Front-month DME futures were last below $70/b in July 2010.
The new front-month February DME Oman futures contract closed 12:30 Dubai time at $67.23/b, down $3.07 on the previous close and the lowest closing price since September 2009. The December contract, which expired on Friday, briefly traded below $70.00/b before rebounding to settle at $70.47/b.
Prices peaked this year peaked above $111/b in June but have now fallen by over $40/b in four months, or almost 40%. The average 2014 price of Oman crude as of close of business Friday is $100.32/b.

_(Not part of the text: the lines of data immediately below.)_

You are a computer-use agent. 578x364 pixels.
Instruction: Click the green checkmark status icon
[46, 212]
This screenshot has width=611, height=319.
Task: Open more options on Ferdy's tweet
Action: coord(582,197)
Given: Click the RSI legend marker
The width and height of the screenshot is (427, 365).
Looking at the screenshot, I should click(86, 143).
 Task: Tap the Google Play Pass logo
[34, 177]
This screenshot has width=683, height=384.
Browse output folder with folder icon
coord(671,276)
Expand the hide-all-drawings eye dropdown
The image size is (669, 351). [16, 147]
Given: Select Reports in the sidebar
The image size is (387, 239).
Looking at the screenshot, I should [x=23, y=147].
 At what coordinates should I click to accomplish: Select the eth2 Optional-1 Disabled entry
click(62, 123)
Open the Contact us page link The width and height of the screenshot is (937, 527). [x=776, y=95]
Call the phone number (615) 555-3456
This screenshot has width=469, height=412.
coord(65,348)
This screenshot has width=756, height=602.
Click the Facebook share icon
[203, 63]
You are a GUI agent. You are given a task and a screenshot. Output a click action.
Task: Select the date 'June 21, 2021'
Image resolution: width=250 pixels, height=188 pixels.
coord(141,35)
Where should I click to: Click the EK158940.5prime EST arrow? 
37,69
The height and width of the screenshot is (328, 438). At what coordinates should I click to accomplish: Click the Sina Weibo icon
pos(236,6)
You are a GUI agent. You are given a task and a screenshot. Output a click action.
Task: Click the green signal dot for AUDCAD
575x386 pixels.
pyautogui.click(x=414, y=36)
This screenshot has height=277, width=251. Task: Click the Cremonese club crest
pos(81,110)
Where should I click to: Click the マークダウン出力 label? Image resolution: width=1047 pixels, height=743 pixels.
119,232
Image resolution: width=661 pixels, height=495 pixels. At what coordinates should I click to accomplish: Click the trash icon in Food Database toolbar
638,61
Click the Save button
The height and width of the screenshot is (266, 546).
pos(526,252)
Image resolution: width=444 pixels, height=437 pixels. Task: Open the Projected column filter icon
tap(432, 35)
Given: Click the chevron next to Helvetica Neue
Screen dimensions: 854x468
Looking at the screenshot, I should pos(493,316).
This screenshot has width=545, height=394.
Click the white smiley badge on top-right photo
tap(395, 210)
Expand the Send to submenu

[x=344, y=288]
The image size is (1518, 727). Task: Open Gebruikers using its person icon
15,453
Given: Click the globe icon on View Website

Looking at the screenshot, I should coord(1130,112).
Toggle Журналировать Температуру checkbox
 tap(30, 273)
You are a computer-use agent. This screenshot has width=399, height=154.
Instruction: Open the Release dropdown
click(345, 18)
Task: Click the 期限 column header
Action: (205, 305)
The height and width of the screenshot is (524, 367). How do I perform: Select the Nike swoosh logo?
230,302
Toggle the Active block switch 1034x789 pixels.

The latest losses came after OPEC said its members had agreed to roll over the ceiling of 30 million barrels per day, at least 1 million above OPEC's own estimates of demand for its oil next year.
The monthly average price of the DME for November, which is used by Oman and Dubai to set their Official Selling Price (OSP) was $78.24/b, down $8.72/b (10%) from an average of $86.96/b for the December contract traded in October -- and the lowest OSP since October 2010 when the average was $80.52/b.
Christopher Fix, Chief Executive of DME, said: : “OPEC’s decision to maintain production at current levels is a clear signal to let the market find its own level, now the market will be watching carefully to see at which price level the market comes back into balance.”